## WORK ORDER
Transcribe exactly the portion of the listing below that runs from the line containing "ป้ายชื่อสัตว์เลี้ยงแบบ ทรงโล่ เราก็มี" through its last line.

## EXCERPTED RECORDS
..........

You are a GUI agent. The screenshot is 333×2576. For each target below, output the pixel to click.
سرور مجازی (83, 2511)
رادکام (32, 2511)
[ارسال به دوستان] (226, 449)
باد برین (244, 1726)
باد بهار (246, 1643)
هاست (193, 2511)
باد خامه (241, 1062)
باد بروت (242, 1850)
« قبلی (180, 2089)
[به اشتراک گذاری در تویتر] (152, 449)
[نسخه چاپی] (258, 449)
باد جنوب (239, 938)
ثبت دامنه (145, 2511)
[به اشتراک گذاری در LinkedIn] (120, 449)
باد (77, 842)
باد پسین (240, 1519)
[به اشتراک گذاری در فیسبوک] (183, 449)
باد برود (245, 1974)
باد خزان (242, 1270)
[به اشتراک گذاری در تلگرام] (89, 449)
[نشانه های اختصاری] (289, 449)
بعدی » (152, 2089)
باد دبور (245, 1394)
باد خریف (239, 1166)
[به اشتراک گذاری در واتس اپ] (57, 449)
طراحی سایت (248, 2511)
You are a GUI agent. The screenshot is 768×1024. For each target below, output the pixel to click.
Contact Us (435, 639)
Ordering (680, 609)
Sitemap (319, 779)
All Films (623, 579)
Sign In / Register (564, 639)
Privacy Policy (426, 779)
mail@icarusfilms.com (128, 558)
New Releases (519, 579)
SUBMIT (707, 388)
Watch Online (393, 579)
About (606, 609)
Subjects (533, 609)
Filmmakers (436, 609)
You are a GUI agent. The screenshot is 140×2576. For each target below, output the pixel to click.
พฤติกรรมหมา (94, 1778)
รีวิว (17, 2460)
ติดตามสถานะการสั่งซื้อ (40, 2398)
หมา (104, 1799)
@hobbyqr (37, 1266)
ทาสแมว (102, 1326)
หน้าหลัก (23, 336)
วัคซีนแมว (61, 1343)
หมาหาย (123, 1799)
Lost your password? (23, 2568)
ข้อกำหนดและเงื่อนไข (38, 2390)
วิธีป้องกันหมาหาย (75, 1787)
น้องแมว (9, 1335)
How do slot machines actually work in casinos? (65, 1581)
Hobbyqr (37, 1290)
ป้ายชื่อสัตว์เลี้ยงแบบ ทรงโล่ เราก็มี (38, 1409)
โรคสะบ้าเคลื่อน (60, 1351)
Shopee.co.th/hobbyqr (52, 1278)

..........

## EXERCISE ANSWER
ป้ายชื่อสัตว์เลี้ยงแบบ ทรงโล่ เราก็มี (38, 1409)
โรคสะบ้าเคลื่อน (60, 1351)
Shopee.co.th/hobbyqr (52, 1278)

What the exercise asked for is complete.